TAX CALL:    Comparable to prior AT&T transactions.
INDENTURE AND RANKING:    The Notes will be issued under an indenture, dated as of May 15, 2013, between AT&T and The Bank of New York Mellon Trust Company, N.A., as trustee. The Notes will be AT&T’s unsecured and unsubordinated obligations and will rank pari passu with all other indebtedness issued under the indenture.


RATINGS:   

Moody’s: Baa2 (Stable)

S&P: BBB (Stable)

Fitch: A- (Stable)

JOINT BOOKRUNNERS:    RBC Dominion Securities Inc. and TD Securities Inc.
CUSIP NUMBER:   

00206RGB2 for the 2025 Notes

00206RGC0 for the 2048 Notes

ISIN NUMBER:   

CA00206RGB20 for the 2025 Notes

CA00206RGC03 for the 2048 Notes

REFERENCE DOCUMENT:    Preliminary Prospectus Supplement, dated August 8, 2018; Prospectus, dated February 25, 2016.

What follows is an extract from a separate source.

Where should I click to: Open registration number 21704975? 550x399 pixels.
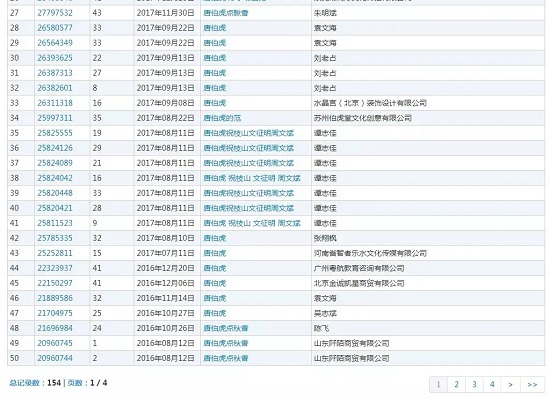point(55,313)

THE ISSUER HAS FILED A REGISTRATION STATEMENT (INCLUDING A PROSPECTUS) WITH THE SEC FOR THE OFFERING TO WHICH THIS COMMUNICATION RELATES. BEFORE YOU INVEST, YOU SHOULD READ THE PROSPECTUS IN THAT REGISTRATION STATEMENT AND OTHER DOCUMENTS THE ISSUER HAS FILED WITH THE SEC FOR MORE COMPLETE INFORMATION ABOUT THE ISSUER AND THIS OFFERING. YOU MAY GET THESE DOCUMENTS FOR FREE BY VISITING EDGAR ON THE SEC WEB SITE AT WWW.SEC.GOV. ALTERNATIVELY, THE ISSUER, ANY UNDERWRITER OR ANY DEALER PARTICIPATING IN THE OFFERING WILL ARRANGE TO SEND YOU THE PROSPECTUS IF YOU REQUEST IT BY CALLING RBC DOMINION SECURITIES INC. AT 1-416-842-6311 OR TD SECURITIES INC. AT 1-416-982-5676.

ANY DISCLAIMERS OR OTHER NOTICES THAT MAY APPEAR BELOW ARE NOT APPLICABLE TO THIS COMMUNICATION AND SHOULD BE DISREGARDED. SUCH DISCLAIMERS OR OTHER NOTICES WERE AUTOMATICALLY GENERATED AS A RESULT OF THIS COMMUNICATION BEING SENT VIA BLOOMBERG OR ANOTHER EMAIL SYSTEM. A SECURITIES RATING IS NOT A RECOMMENDATION TO BUY, SELL OR HOLD SECURITIES AND MAY BE REVISED OR WITHDRAWN AT ANY TIME.